# Update mysql Fehler ??



## mäcjava (4. Sep 2009)

Hallo,

ich versuche etwas in meiner Datenbank zu aktualisieren:


```
String sql = "update test_27 set " +
    	             "Loesung = 18"+
    	             "where AufgabenID = 18";

    	Connection con = null;
    	Statement s = null;
    	con = DriverManager.getConnection(url,user,password);
    	
    	s = con.createStatement();
    	
    	 s.executeUpdate(sql);
    	s.close();
    	con.close();
```

Ich bekomme da immer eine Exception. Was läuft da bloß falsch.

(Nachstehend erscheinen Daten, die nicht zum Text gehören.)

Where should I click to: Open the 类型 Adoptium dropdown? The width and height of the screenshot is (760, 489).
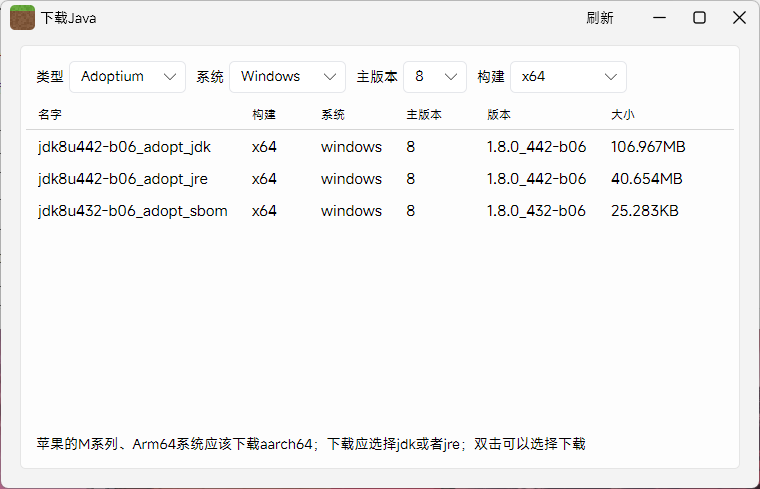(x=127, y=77)
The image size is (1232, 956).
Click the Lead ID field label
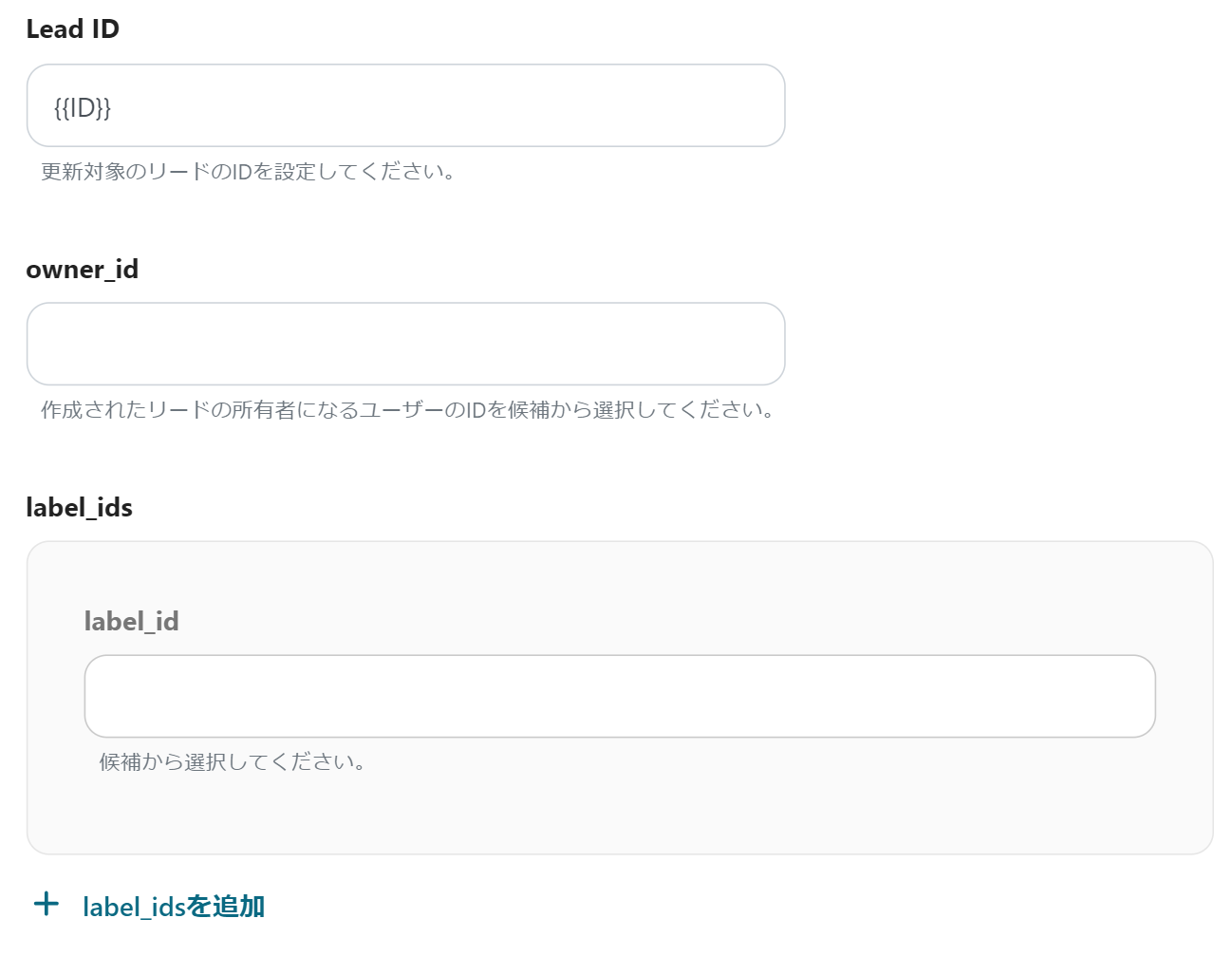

Habe leider bei Google keine Beispiele gefunden, die meinen Fehler hätten aufdecken können ::: 

com.mysql.jdbc.exceptions.jdbc4.MySQLSyntaxErrorException: You have an error in your SQL syntax; check the manual that corresponds to your MySQL server version for the right syntax to use near 'AufgabenID = 18' at line 1
	at sun.reflect.NativeConstructorAccessorImpl.newInstance0(Native Method)


----------



## Wookie81 (4. Sep 2009)

1. Leerzeichen zwischen 18 und where vergessen.
2. Strichpunkt am Ende vergessen.

Denke mal das 2. nichts aus macht, aber durch 1. kann er das where Statement nicht richtig "lesen".

Wk


----------



## mäcjava (4. Sep 2009)

Erstmal danke für die Hilfe. Der Fehler war Nr.1. Unglaublich


----------



## mäcjava (4. Sep 2009)

Ich habe noch einen interessanten Fehler gefunden. Die reißen heute irgendwie nicht ab:


```
//	String text = "12";
    	
    	String text = "<html></html>";
    	
    	
    	String sql = "update loesung_"+testID+" set " +
    	             "Loesung = "+text+" "+
    	             "where AufgabenID = "+aufgabenID+"";
```

Warum um Gottes Willen kommt da ne Exception, wenn ich den einfachen html String updaten will. Per insert ist das doch auch kein Problem. Warum kommt dann beim update:

com.mysql.jdbc.exceptions.jdbc4.MySQLSyntaxErrorException: You have an error in your SQL syntax; check the manual that corresponds to your MySQL server version for the right syntax to use near '<html></html> where AufgabenID = 18' at line 1
	at sun.reflect.NativeConstructorAccessorImpl.newInstance0(Native Method)

Hat der Probleme mit den html tags ???


----------



## mäcjava (4. Sep 2009)

die Lösung:

' "+text+" '

die Anführungsstriche killen die Probleme ::


----------